» Text:
★ ★ ★ ★
# Hong Kong Immigration Passenger Traffic Analysis

## 1. Project Overview

### 1.1 Introduction
This project analyzes daily passenger traffic at Hong Kong immigration checkpoints using various machine learning algorithms. The goal is to predict traffic patterns, classify high-traffic days, and identify clusters for operational planning.

### 1.2 Objectives
- Predict future passenger traffic using Linear Regression
- Classify days as high/low traffic using Logistic Regression and SVM
- Cluster similar traffic patterns using K-means
- Provide actionable insights for immigration authorities

## 2. Data Loading and Exploration

### 2.1 Import Libraries

In [None]:
# Data manipulation
import pandas as pd
import numpy as np

# Machine Learning
from sklearn.model_selection import train_test_split
from sklearn.linear_model import LinearRegression, LogisticRegression
from sklearn.svm import SVC
from sklearn.cluster import KMeans
from sklearn.preprocessing import StandardScaler
from sklearn.metrics import (mean_squared_error, r2_score, 
                           accuracy_score, confusion_matrix, 
                           classification_report, silhouette_score)

# Visualization
import matplotlib.pyplot as plt
import seaborn as sns
import plotly.express as px
import plotly.graph_objects as go

# Utilities
import warnings
warnings.filterwarnings('ignore')

# Set visualization style
plt.style.use('seaborn-v0_8-darkgrid')
sns.set_palette("husl")
print("✅ Libraries imported successfully!")

### 2.2 Load Dataset

In [None]:
# Load the dataset
# Note: You'll need to download this from the provided URL
data_path = "data/raw/passenger_traffic.csv"

try:
    df = pd.read_csv(data_path)
    print(f"✅ Data loaded successfully!")
★ ★ ★ ★
» Item coordinate data:
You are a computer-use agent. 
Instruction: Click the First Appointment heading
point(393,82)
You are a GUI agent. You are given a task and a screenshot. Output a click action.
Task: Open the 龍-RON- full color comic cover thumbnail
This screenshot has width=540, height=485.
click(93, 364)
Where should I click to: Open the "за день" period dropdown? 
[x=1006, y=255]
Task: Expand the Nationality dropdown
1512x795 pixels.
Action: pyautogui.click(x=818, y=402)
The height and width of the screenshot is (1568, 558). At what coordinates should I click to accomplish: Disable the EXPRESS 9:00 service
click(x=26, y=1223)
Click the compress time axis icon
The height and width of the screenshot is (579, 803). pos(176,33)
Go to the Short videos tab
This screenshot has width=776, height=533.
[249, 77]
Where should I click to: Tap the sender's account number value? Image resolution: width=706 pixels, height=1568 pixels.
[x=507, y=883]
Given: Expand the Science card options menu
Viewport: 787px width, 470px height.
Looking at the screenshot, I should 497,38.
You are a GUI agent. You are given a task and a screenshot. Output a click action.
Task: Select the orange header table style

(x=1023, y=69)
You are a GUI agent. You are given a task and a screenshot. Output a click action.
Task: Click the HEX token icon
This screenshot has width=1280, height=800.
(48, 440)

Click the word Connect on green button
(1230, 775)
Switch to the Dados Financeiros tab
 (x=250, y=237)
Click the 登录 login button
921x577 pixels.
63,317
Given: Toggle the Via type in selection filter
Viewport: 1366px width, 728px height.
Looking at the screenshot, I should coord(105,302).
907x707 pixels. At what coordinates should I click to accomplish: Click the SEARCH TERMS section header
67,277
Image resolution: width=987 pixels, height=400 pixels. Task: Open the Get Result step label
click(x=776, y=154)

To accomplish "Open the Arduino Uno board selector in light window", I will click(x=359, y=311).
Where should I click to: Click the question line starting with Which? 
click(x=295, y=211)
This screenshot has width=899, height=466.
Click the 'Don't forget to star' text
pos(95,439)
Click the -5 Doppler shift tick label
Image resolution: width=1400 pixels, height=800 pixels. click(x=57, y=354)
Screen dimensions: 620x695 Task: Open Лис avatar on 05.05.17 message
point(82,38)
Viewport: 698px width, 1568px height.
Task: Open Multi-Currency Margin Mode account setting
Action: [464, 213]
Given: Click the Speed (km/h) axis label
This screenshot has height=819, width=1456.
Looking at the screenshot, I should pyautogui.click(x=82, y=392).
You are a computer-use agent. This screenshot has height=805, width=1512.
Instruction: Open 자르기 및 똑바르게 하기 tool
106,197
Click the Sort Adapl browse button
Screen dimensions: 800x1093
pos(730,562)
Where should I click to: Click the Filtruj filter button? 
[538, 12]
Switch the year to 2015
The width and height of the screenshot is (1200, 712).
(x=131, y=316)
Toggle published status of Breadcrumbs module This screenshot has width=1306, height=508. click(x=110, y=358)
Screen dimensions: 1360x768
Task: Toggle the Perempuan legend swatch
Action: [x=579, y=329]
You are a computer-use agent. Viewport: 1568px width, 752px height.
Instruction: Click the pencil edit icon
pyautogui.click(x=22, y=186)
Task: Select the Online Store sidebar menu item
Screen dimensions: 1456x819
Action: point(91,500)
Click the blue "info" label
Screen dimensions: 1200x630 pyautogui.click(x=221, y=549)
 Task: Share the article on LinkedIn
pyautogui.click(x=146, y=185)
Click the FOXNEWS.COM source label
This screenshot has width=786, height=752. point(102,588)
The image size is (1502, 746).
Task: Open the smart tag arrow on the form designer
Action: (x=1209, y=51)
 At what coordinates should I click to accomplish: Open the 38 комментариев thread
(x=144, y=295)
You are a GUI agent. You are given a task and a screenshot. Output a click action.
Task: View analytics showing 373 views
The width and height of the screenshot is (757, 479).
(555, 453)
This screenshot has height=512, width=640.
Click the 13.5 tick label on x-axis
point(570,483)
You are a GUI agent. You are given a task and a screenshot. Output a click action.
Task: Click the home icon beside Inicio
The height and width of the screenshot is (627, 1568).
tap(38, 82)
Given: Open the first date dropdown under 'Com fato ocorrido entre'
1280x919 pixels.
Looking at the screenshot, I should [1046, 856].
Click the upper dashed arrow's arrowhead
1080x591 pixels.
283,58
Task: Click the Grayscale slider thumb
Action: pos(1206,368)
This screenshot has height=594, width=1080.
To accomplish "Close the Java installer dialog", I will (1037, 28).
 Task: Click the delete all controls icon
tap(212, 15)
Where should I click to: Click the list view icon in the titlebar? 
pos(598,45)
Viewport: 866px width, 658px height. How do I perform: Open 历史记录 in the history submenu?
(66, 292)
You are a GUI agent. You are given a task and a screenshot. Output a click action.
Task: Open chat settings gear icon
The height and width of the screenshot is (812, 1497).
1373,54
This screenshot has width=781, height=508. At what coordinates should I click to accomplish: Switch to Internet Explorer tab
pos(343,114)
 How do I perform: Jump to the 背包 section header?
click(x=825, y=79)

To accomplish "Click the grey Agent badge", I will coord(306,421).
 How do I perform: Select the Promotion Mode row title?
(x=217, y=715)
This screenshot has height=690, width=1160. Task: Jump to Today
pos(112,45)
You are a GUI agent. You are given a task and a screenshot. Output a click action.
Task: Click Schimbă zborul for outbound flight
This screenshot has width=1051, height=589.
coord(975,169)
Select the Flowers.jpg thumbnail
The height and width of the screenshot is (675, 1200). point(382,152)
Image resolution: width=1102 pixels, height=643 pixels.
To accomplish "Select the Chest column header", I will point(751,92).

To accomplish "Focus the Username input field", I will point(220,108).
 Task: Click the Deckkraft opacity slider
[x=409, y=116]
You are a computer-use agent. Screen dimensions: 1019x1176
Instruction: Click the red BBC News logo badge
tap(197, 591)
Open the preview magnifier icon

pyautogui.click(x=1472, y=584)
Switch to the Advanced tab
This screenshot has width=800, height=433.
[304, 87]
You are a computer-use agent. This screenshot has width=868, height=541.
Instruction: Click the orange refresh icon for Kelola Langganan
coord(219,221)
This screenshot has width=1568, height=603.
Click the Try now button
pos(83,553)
★ ★ ★ ★
» Jobs:
**1)** Translate this sentence from the Hong Kong passenger traffic analysis into Spanish: "The goal is to predict traffic patterns, classify high-traffic days, and identify clusters for operational planning."
**2)** Please write the next part of the Hong Kong passenger traffic analysis, picking up right after its final line.

» Exercise results:
**1)** El objetivo es predecir los patrones de tráfico, clasificar los días de alto tráfico e identificar grupos para la planificación operativa.

**2)**
    print(f"   Shape: {df.shape}")
    print(f"   Columns: {list(df.columns)}")
    print("\nFirst 5 rows:")
    display(df.head())
except FileNotFoundError:
    print("⚠️  Data file not found. Please download from:")
    print("https://data.gov.hk/en-data/dataset/hk-immd-set5-statistics-daily-passenger-traffic")
    print("\nCreating sample data for demonstration...")
    
    # Create sample data for demonstration
    dates = pd.date_range(start='2023-01-01', end='2023-12-31', freq='D')
    np.random.seed(42)
    
    df = pd.DataFrame({
        'date': dates,
        'immigration_point': np.random.choice(['Airport', 'Lo Wu', 'Lok Ma Chau', 'Shenzhen Bay'], len(dates)),
        'passenger_count': np.random.randint(50000, 300000, len(dates)) + 
                          (dates.dayofweek >= 5).astype(int) * 50000 +  # Weekend effect
                          (dates.month.isin([7, 8, 12])).astype(int) * 80000,  # Holiday months
        'passenger_type': np.random.choice(['Resident', 'Visitor', 'Transit'], len(dates))
    })
    
    print("Sample data created for demonstration purposes.")
    display(df.head())